Chk1 phosphorylated at serine345 is a predictor of early local recurrence and radio‐resistance in breast cancer

Radiation‐induced DNA damage activates the DNA damage response (DDR). DDR up‐regulation may predict radio‐resistance and increase the risk of early local recurrence despite radiotherapy in early stage breast cancers. In 1755 early stage breast cancers, DDR signalling [ATM, ATR, total Ckh1, Chk1 phosphorylated at serine345 (pChk1), Chk2, p53], base excision repair [PARP1, POLβ, XRCC1, FEN1, SMUG1], non‐homologous end joining (Ku70/Ku80, DNA‐PKcs) and homologous recombination [RAD51, BRCA1, γH2AX, BLM, WRN, RECQL5, PTEN] protein expression was correlated to time to early local recurrence. Pre‐clinically, radio‐sensitization by inhibition of Chk1 activation by ATR inhibitor (VE‐821) and inhibition of Chk1 (V158411) were investigated in MDA‐MB‐231 (p53 mutant) and MCF‐7 (p53 wild‐type) breast cancer cells. In the whole cohort, 208/1755 patients (11.9%) developed local recurrence of which 126 (61%) developed local recurrence within 5 years of initiation of primary therapy. Of the 20 markers tested, only pChk1 and p53 significantly associated with early local recurrence (p value = 0.015 and 0.010, respectively). When analysed together, high cytoplasmic pChk1‐nuclear pChk1 (p = 0.039), high cytoplasmic pChk1‐p53 (p = 0.004) and high nuclear pChk1‐p53 (p = 0.029) co‐expression remain significantly linked to early local recurrence. In multivariate analysis, cytoplasmic pChk1 level independently predicted early local recurrence (p = 0.025).
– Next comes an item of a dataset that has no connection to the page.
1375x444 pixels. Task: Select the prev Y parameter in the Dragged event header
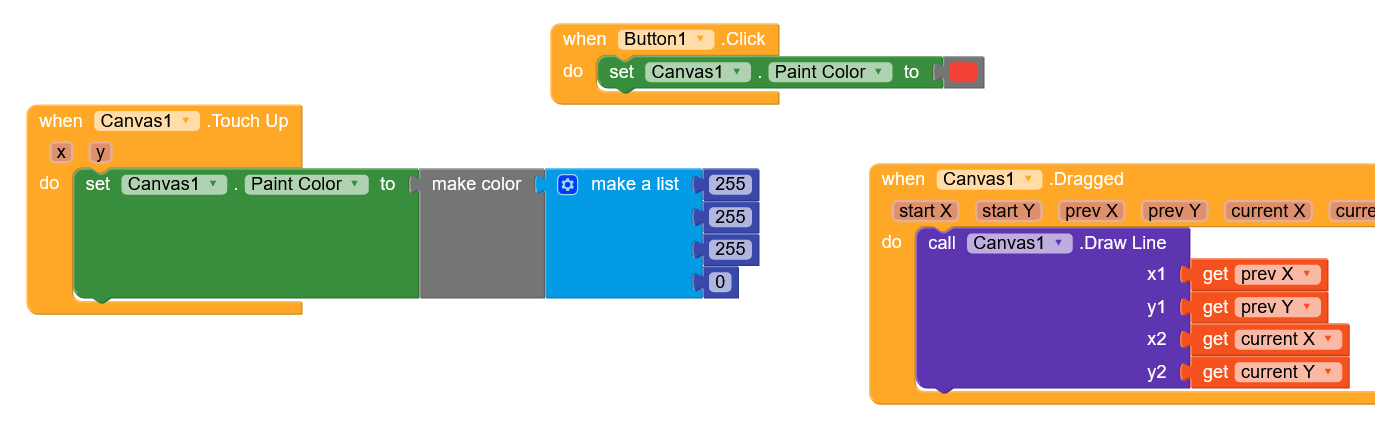tap(1174, 211)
In patients who received adjuvant local radiotherapy (n = 949), p53 (p = 0.014) and high cytoplasmic pChk1‐p53 (p = 0.017) remain associated with early local recurrence. Pre‐clinically, radio‐sensitisation by VE‐821 or V158411 was observed in both MCF‐7 and MDA‐MB‐231 cells and was more pronounced in MCF‐7 cells. We conclude that pChk1 is a predictive biomarker of radiotherapy resistance and early local recurrence.